But scientists have recently melded the virtues of the infuriating tool and of the toxic microbe to produce an ink that is alive, made entirely from microbes. The microbial ink flows like toothpaste under pressure and can be 3D-printed into various tiny shapes — a circle, a square and a cone — all of which hold their form and glisten like Jell-O.
The researchers describe their recipe for their programmable, microbial ink in a study published on Tuesday in the journal Nature Communications. The material is still being developed, but the authors suggest that the ink could be a crucial renewable building material, able to grow and heal itself and ideal for constructing sustainable homes on Earth and in space.
This new substance is not the first-ever living ink. Scientists have previously created printable gels that were cocktails of bacteria and polymers that helped provide structure when printed. One such ink contained hyaluronic acid, a seaweed extract and fumed silica — all agents that made the material thicker and more viscous.
But the new substance contains no additional polymers; it is produced entirely from genetically engineered E. coli bacteria. The researchers induce bacterial cultures to grow the ink, which is also made of living bacteria cells. When the ink is harvested from the liquid culture, it becomes firm like gelatin and can be plugged into 3D-printers and printed into living structures, which do not grow further and remain in their printed forms.
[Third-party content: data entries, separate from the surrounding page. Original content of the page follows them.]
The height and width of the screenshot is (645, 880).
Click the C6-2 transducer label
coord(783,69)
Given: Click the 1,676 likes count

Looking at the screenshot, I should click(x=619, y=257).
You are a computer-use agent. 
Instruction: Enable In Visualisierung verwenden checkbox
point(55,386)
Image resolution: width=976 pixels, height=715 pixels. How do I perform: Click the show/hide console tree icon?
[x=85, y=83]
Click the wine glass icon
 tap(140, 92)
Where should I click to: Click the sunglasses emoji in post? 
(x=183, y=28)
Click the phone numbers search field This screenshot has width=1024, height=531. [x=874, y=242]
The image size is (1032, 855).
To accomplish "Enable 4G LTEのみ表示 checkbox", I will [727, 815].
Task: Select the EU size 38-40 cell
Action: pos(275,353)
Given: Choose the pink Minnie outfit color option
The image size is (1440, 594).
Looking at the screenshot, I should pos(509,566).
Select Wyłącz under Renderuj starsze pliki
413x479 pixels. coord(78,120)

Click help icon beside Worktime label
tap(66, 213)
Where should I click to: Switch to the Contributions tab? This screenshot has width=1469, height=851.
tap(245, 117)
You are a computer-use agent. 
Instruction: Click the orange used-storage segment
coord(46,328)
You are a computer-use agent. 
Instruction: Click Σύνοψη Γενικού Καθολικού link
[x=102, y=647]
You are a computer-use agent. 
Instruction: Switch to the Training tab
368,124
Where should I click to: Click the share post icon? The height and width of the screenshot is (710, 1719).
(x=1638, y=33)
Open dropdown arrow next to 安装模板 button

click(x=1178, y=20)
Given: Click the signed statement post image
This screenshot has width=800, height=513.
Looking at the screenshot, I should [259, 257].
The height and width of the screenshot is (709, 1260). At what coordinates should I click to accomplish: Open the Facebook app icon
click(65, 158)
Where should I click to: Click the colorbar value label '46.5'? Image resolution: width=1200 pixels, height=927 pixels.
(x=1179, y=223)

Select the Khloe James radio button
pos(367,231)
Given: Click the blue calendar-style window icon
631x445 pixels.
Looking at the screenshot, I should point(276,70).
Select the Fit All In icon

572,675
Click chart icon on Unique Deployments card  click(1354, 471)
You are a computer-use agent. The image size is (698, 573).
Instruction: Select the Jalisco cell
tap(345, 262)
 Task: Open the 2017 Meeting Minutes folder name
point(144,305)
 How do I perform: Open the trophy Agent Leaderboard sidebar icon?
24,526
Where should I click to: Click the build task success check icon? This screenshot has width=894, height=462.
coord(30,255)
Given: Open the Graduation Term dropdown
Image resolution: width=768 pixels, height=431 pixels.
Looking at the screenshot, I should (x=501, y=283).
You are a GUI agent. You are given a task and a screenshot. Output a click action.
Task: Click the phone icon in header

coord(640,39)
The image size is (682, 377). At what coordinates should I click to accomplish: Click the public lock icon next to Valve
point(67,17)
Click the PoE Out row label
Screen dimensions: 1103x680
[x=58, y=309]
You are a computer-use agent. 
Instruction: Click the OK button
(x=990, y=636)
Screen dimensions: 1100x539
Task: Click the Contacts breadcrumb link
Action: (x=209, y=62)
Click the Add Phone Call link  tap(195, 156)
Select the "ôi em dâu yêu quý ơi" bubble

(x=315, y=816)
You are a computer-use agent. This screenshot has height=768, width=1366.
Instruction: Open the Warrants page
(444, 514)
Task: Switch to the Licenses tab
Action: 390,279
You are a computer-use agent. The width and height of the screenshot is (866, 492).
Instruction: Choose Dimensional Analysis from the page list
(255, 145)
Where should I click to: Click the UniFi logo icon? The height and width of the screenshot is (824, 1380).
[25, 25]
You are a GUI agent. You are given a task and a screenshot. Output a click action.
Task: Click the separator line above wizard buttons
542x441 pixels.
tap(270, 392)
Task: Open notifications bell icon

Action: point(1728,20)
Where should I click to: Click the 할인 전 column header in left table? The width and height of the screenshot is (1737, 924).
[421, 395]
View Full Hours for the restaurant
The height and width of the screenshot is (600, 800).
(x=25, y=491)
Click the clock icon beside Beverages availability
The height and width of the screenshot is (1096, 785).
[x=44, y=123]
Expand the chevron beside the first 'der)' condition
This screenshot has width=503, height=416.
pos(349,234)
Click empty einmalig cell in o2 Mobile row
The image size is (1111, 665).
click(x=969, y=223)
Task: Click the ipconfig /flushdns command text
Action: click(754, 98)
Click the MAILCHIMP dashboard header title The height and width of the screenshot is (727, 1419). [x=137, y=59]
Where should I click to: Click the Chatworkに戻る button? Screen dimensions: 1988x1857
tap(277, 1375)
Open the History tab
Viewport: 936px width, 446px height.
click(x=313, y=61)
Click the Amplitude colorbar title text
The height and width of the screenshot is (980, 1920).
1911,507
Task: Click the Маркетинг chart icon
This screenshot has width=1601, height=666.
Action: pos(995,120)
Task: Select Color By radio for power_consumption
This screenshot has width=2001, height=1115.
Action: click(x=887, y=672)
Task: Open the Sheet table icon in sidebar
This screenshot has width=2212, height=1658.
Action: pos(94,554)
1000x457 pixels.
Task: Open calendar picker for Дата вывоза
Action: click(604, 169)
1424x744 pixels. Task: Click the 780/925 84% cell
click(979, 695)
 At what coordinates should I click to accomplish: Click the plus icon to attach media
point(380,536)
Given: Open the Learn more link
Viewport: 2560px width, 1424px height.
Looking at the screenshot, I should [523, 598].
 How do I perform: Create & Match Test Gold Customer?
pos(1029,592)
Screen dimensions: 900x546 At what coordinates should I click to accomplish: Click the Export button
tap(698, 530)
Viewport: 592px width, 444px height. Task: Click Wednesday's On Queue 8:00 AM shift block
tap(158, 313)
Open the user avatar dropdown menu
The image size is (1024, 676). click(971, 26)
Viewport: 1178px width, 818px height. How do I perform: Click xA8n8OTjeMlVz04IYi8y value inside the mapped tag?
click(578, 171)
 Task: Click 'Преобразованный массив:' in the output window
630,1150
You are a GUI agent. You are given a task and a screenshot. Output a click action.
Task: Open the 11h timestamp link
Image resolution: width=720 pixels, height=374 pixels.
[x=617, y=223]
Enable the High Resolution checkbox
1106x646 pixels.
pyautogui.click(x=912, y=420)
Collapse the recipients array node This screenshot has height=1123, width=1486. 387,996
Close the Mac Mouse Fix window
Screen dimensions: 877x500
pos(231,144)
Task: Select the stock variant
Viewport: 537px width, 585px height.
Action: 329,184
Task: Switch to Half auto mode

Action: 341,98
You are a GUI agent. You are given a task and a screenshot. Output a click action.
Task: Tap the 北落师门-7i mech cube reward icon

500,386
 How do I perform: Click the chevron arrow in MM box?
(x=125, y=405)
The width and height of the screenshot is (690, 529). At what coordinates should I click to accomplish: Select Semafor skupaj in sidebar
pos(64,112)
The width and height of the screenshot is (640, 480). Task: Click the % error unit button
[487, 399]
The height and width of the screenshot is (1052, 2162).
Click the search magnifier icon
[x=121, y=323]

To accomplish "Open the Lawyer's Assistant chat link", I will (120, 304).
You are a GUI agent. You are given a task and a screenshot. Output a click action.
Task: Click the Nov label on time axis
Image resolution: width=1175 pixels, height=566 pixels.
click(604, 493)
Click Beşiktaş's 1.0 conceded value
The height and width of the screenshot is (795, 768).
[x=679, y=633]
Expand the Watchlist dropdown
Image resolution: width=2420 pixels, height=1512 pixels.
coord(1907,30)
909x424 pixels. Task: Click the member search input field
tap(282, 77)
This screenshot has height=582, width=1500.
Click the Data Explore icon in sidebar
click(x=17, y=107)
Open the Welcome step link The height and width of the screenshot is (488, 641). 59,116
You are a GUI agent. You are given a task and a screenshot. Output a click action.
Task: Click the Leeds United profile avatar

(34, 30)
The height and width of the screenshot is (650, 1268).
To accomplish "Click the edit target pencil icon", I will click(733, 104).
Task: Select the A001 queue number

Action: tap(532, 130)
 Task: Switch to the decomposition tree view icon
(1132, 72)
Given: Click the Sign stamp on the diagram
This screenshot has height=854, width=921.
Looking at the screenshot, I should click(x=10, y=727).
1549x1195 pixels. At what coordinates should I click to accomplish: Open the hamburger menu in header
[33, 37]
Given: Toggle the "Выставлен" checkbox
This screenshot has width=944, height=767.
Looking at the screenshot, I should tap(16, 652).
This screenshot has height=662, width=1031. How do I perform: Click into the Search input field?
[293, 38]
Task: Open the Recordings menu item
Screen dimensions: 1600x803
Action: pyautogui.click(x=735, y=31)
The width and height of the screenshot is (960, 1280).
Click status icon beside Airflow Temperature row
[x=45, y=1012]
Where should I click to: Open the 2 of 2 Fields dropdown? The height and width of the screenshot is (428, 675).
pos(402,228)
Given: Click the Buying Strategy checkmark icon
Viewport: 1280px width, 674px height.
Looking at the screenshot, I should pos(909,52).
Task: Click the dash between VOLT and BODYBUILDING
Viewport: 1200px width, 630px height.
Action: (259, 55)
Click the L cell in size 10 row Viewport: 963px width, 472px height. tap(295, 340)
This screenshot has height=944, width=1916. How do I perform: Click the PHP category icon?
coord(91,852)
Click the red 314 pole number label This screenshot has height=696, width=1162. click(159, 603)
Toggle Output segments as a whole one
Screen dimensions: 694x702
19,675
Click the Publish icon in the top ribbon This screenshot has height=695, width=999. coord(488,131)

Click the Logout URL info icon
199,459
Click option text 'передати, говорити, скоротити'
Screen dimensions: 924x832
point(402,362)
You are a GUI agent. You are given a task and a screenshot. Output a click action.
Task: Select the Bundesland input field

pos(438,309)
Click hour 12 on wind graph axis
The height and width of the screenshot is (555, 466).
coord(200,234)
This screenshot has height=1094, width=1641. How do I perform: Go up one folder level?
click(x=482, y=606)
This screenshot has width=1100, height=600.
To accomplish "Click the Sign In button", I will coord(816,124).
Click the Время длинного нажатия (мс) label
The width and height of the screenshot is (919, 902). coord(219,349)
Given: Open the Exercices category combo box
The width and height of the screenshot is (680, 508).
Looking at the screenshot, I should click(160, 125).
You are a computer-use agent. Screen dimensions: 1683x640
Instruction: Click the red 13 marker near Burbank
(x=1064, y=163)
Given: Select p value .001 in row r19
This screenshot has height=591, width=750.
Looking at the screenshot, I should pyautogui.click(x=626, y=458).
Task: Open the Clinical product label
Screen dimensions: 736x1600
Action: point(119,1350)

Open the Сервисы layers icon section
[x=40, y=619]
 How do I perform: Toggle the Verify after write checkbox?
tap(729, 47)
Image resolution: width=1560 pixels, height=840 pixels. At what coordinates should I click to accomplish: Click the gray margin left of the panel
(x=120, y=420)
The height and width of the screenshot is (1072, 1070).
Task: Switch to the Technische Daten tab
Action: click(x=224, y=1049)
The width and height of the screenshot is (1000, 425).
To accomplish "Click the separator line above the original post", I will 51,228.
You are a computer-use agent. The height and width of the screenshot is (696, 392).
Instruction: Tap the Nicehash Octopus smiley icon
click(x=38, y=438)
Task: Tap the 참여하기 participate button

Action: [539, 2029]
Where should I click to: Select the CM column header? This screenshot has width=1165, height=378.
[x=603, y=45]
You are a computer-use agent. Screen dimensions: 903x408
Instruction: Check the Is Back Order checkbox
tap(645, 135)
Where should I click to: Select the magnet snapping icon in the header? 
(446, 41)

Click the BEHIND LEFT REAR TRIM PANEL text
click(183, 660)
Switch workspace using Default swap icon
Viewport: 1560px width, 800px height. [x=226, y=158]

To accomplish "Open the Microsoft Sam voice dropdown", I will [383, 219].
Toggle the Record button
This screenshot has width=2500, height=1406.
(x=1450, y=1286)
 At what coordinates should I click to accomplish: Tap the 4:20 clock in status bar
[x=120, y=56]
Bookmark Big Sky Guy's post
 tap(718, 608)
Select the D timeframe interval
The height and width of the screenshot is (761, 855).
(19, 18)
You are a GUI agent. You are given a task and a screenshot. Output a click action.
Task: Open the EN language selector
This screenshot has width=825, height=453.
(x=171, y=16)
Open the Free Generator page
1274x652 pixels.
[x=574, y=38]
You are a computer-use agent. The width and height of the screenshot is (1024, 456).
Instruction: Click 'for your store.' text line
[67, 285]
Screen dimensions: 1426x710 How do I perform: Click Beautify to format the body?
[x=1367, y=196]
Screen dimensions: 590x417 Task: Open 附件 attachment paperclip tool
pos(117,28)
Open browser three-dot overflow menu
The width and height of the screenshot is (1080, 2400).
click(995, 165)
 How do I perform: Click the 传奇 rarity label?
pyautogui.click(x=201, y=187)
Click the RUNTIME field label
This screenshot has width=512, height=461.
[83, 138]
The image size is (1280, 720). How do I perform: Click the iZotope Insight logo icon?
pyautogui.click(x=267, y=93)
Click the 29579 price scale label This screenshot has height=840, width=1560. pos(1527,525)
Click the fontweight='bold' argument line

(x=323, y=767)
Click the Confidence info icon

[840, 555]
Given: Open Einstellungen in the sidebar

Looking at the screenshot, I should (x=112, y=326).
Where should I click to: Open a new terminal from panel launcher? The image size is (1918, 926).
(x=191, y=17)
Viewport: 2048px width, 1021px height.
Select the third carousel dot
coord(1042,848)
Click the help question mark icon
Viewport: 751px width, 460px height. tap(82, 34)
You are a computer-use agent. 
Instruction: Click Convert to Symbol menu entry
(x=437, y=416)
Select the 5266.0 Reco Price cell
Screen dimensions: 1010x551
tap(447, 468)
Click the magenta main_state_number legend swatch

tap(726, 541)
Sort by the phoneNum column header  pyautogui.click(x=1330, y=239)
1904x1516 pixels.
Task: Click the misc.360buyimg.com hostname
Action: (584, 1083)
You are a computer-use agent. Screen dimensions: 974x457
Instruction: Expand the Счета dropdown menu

“They developed this really nice engineered platform where the microbes secrete their own ink,” said Sujit Datta, a chemical and biological engineer at Princeton University who was not involved with the research. “The microbes are creating the material themselves — you just have to feed them and keep them happy.” Bacteria may seem an unconventional building block. But microbes are a crucial component of products such as perfumes and vitamins, and scientists have already engineered microbes to produce biodegradable plastics.
A material like a microbial ink has more grandiose ambitions, according to Neel Joshi, a synthetic biologist at Northeastern University and an author on the new paper. Such inks are an expanding focus of the field of engineered living materials. Unlike structures cast from concrete or plastic, living systems would be autonomous, adaptive to environmental cues and able to regenerate — at least, that is the aspirational goal, Dr. Joshi said.
“Imagine creating buildings that heal themselves,” Dr. Datta said. To Dr. Joshi, the best analogy may be a seed’s transformation into a tree. A seed has all the information it needs to harvest the energy of the sun and organise its growth and development into something as complex and grand as a tree. In an engineered living system, a single engineered cell could function like a seed. Microbes, on their own, aren’t great at making clearly defined shapes in three dimensions. “Think of pond scum,” Dr. Joshi said. “That’s kind of the level of complexity that bacteria are comfortable with, in terms of making shapes.”